DATASET EXCERPTS =
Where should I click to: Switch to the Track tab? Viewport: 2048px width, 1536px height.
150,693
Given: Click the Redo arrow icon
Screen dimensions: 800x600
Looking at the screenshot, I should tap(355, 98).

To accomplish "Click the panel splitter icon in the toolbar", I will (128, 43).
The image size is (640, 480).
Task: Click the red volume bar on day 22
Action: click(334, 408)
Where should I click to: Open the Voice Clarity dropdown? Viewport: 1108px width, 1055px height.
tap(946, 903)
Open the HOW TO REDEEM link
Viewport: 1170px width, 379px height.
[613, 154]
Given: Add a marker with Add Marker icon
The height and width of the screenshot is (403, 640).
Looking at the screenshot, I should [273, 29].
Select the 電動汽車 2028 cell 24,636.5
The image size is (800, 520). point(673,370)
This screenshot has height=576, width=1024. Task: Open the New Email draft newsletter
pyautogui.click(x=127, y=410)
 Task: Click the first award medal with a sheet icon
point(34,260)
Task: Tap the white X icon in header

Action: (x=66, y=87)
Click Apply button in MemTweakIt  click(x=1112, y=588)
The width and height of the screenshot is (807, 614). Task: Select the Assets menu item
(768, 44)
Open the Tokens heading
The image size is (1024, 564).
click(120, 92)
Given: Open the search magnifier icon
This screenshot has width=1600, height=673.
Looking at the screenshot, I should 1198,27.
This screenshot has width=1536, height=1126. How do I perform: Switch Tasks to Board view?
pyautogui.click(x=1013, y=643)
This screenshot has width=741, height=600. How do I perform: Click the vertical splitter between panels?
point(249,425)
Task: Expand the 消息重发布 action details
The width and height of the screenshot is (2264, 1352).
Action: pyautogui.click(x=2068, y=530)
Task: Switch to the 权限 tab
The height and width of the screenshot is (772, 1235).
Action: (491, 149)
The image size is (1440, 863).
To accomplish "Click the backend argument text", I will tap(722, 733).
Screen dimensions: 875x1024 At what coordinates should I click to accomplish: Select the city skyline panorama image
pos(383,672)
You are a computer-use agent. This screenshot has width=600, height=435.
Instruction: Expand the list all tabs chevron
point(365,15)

EXERCISE INSTRUCTIONS = Print the lines of the material above without any change, starting with the line that contains "Select the 電動汽車 2028 cell 24,636.5" and going on through the line that contains "Looking at the screenshot, I should 1198,27.".

RESPONSE BELOW =
Select the 電動汽車 2028 cell 24,636.5
The image size is (800, 520). point(673,370)
This screenshot has height=576, width=1024. Task: Open the New Email draft newsletter
pyautogui.click(x=127, y=410)
 Task: Click the first award medal with a sheet icon
point(34,260)
Task: Tap the white X icon in header

Action: (x=66, y=87)
Click Apply button in MemTweakIt  click(x=1112, y=588)
The width and height of the screenshot is (807, 614). Task: Select the Assets menu item
(768, 44)
Open the Tokens heading
The image size is (1024, 564).
click(120, 92)
Given: Open the search magnifier icon
This screenshot has width=1600, height=673.
Looking at the screenshot, I should 1198,27.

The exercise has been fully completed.